Petitioner might have been more diligent by telephoning or calling at the union at intervals between the twenty-fifth of February and the tenth of March but we conclude that he was justified in relying upon the efficiency of this experienced organization to advise him of the arrival of the notice.

Reversed.

Mr. Chief Justice Stone:

The decision of the two courts below that petitioner knowingly failed “to keep his Local Board advised at all times of the address where mail would reach him” is amply supported by uncontradicted evidence.

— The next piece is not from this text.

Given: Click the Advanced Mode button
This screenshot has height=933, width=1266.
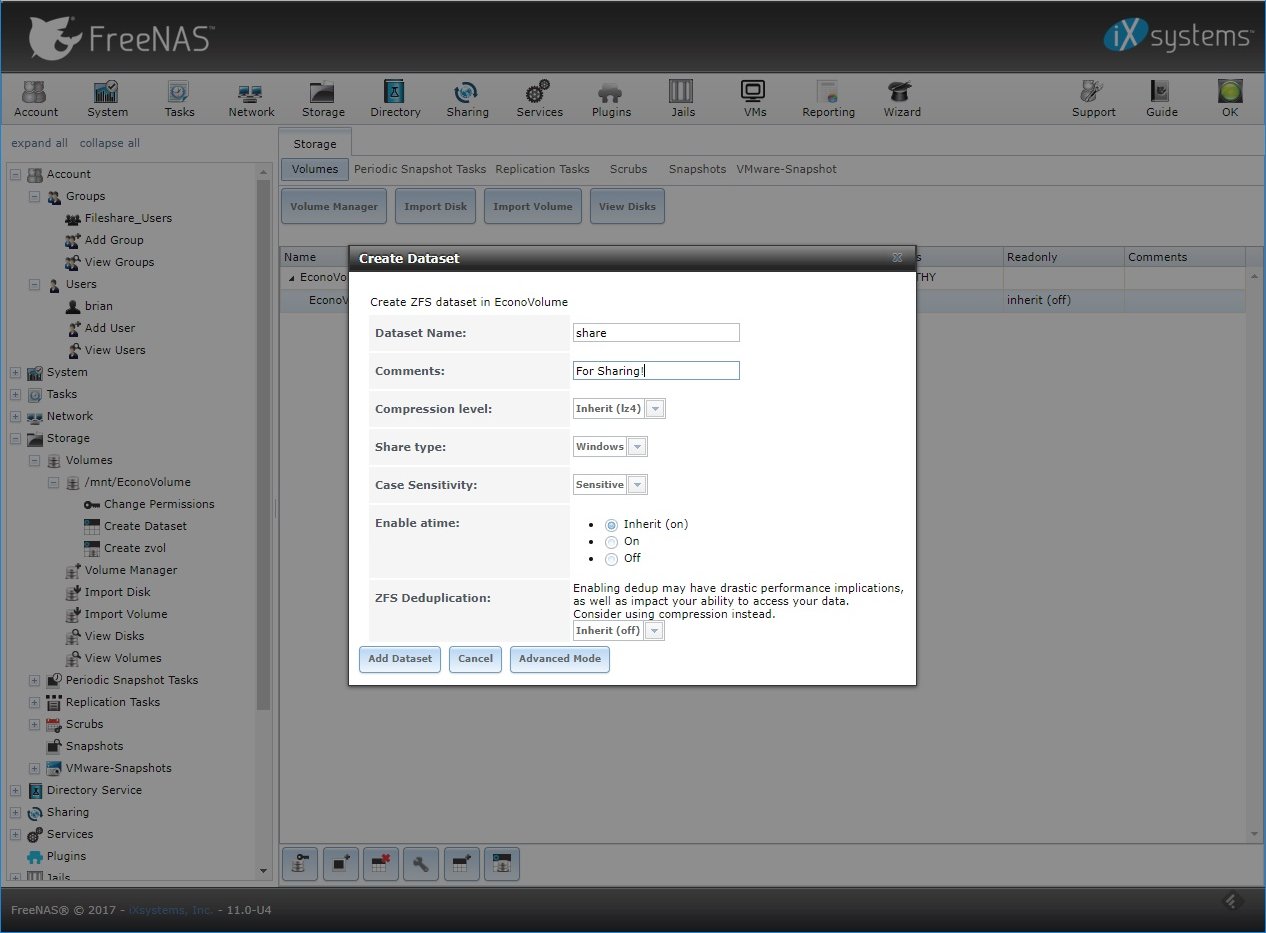Looking at the screenshot, I should tap(559, 659).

The address which petitioner gave the Board was that of the Maritime Union in Houston, Texas. Mail would not reach him there because he was not in Houston. Assuming that a forwarding address to a place where mail would reach him, if forwarded, would satisfy the statutory requirement, mail would not reach him at his forwarding address in New York City, for he was not in New York City in the critical time from February 25 to March 11, during which he knew from the advice of the Board that his notice of induction would probably be mailed. He was then living in Hoboken, New Jersey on the S. S. American Packard, on which he had sought employment as a seaman for a voyage of many months to the Far East, and which, pending her sailing, was undergoing repairs in Hoboken.

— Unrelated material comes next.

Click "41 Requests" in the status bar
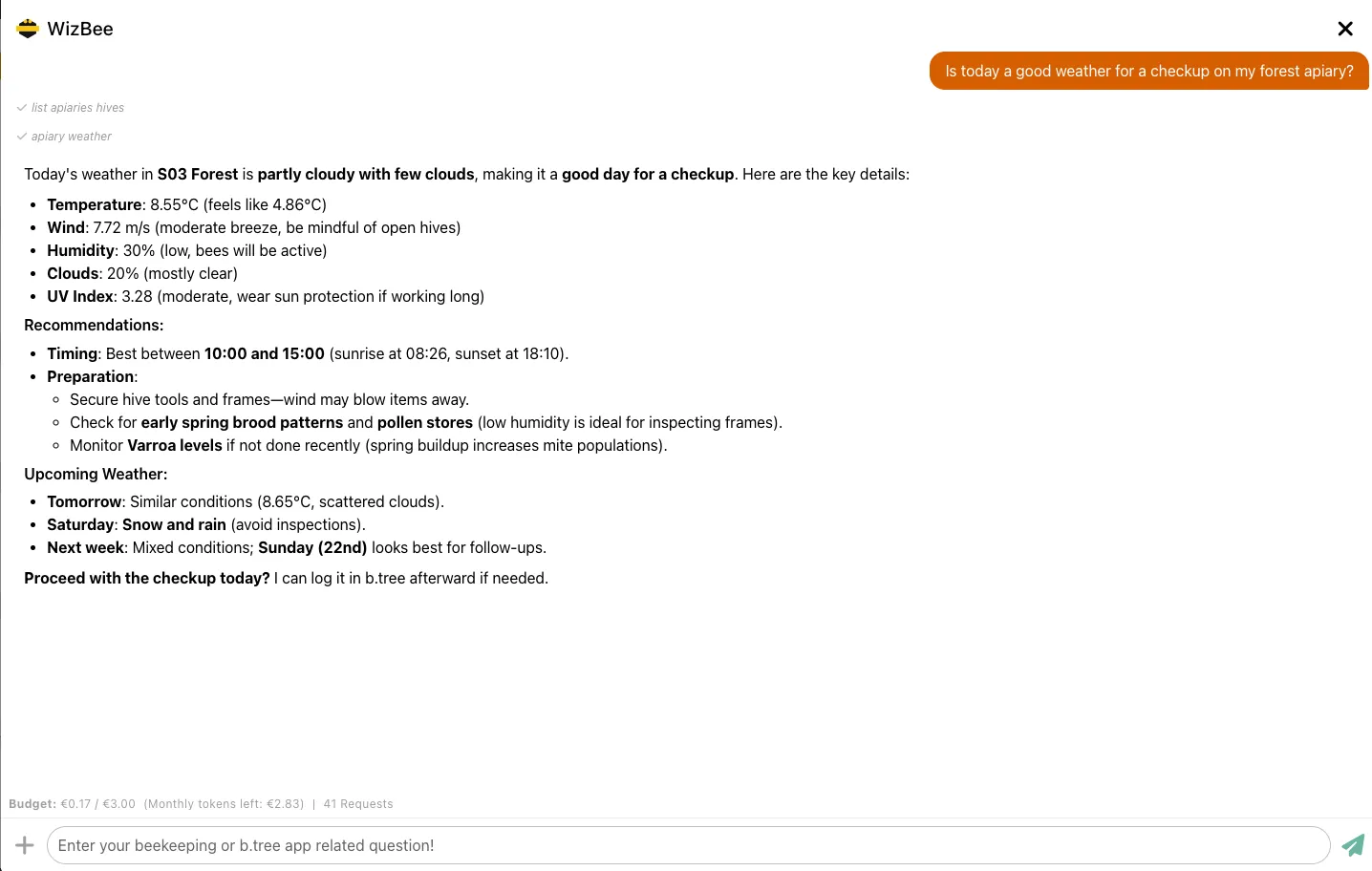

During that time mail would not reach him in New York City, for he was at no time in New York City, and he at no time went or sent there for mail, or inquired whether mail had come for him. Mail would not reach him in Hoboken or on the American Packard, or “in New York Harbor,” because he had not given either as a forwarding address or given instructions to any one that mail be sent or delivered to him at either place. The courts below were justified in concluding that during a period of some weeks, when he expected to receive the notice of the draft board, and when he was preparing to leave the country for a period of months, he knowingly failed to keep the Board advised of any address where mail would reach him. The judgment should be affirmed.

Mr. Justice Roberts joins in this dissent.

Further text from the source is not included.